Problem requirements => Find the line with "Cancel the profile edition" in the entries below. Repeat it, every following line, and the line with "Task: Select the", exactly and with nothing added.

Extracted material =>
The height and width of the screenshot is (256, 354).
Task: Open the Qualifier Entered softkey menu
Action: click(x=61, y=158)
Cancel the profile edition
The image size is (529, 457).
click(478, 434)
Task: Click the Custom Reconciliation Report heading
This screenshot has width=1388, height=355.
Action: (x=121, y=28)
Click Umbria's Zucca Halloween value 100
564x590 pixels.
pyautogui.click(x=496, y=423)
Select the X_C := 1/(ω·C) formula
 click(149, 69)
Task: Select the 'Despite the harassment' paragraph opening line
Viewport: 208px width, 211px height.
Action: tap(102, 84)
* * *
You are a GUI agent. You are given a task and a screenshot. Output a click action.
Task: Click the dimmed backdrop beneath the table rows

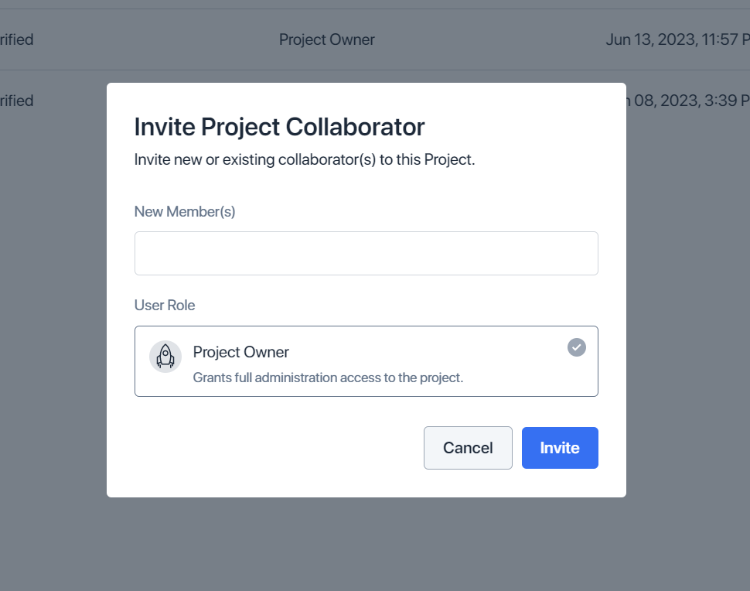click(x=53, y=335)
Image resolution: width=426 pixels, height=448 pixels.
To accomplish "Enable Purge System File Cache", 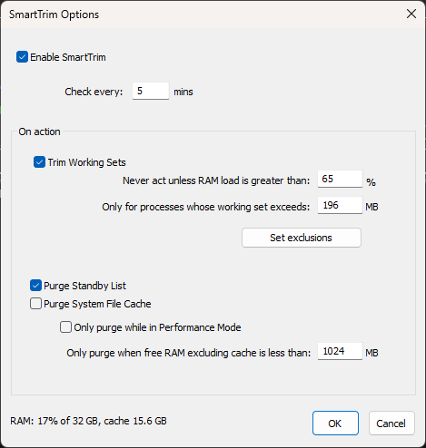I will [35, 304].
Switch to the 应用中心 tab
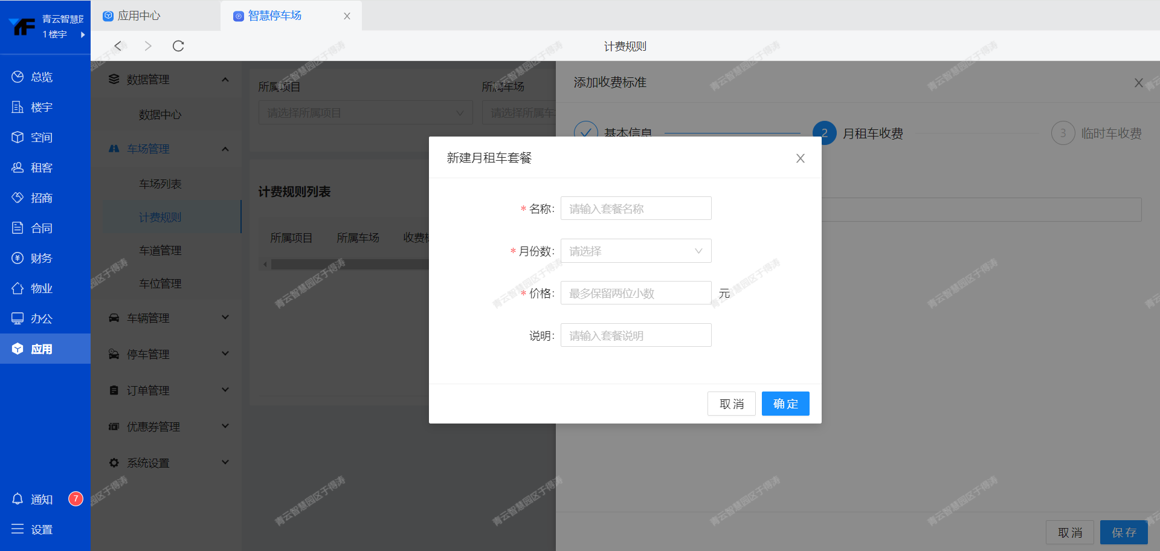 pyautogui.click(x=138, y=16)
==
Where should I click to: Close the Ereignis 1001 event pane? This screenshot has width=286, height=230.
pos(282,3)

Solution for this problem =>
Cancel the profile edition
The image size is (529, 457).
click(478, 434)
Task: Click the Custom Reconciliation Report heading
This screenshot has width=1388, height=355.
Action: (x=121, y=28)
Click Umbria's Zucca Halloween value 100
564x590 pixels.
pyautogui.click(x=496, y=423)
Select the X_C := 1/(ω·C) formula
 click(149, 69)
Task: Select the 'Despite the harassment' paragraph opening line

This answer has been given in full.